**Directions**
When the line containing "You are a computer-use" is found in the data below, copy it and each line after it through the line containing "493x428 pixels.", exactly and with no others.

**Records shown**
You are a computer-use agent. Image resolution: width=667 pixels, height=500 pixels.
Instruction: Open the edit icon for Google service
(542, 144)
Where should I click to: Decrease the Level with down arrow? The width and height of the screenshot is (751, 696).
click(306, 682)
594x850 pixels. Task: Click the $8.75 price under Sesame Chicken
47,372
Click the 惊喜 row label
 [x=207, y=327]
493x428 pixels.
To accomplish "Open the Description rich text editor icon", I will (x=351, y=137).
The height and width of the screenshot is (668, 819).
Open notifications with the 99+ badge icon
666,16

--

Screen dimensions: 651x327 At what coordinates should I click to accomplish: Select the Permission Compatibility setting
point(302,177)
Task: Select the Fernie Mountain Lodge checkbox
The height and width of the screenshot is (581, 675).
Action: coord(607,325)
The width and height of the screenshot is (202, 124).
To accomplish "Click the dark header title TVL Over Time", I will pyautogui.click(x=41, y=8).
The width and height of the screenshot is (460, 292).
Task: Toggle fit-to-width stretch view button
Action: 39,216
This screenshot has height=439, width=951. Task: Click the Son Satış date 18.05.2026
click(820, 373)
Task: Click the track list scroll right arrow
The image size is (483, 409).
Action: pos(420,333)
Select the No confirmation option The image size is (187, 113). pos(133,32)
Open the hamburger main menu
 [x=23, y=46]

==

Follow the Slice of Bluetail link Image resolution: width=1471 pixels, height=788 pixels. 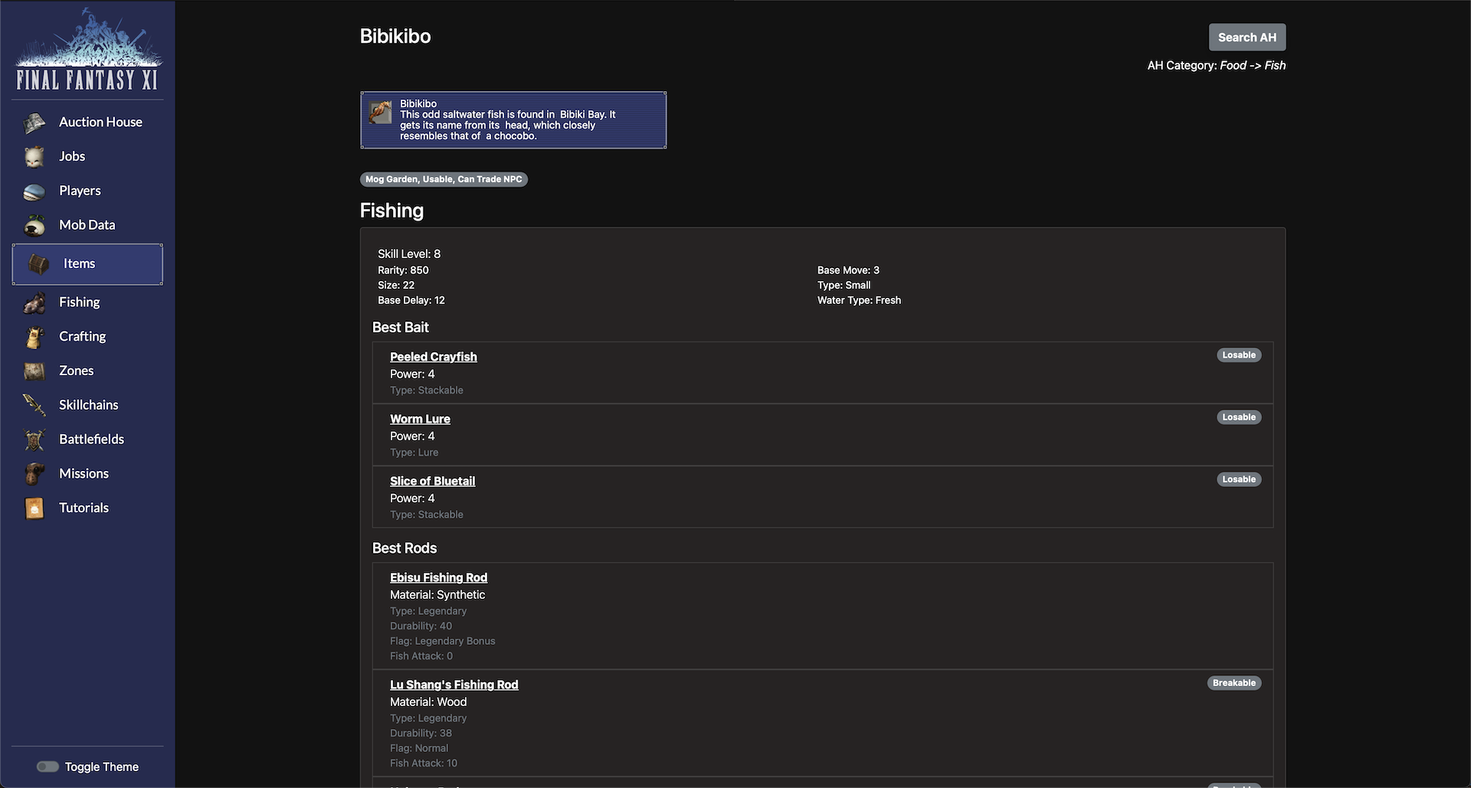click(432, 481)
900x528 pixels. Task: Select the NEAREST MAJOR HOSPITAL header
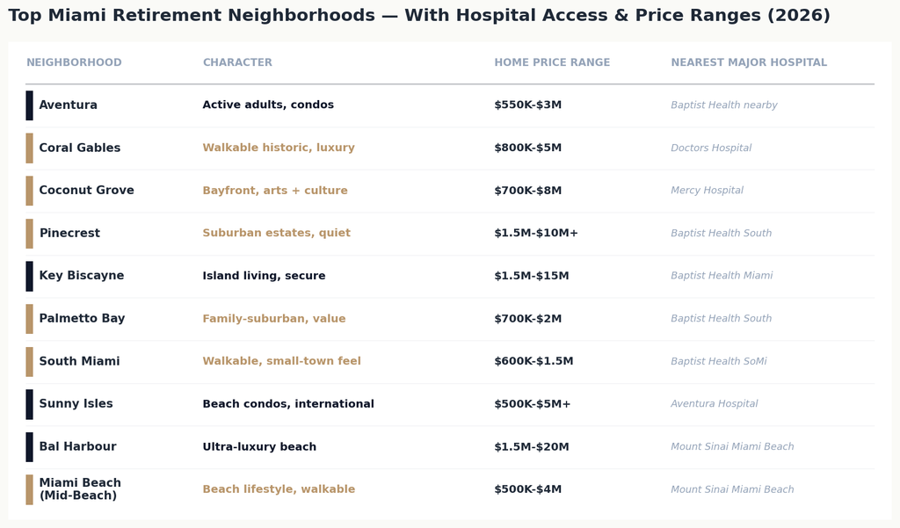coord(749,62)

**Output for this exercise**
You are a computer-use agent. Image resolution: width=667 pixels, height=500 pixels.
Instruction: Open the edit icon for Google service
(542, 144)
Where should I click to: Decrease the Level with down arrow? The width and height of the screenshot is (751, 696).
click(306, 682)
594x850 pixels. Task: Click the $8.75 price under Sesame Chicken
47,372
Click the 惊喜 row label
 [x=207, y=327]
493x428 pixels.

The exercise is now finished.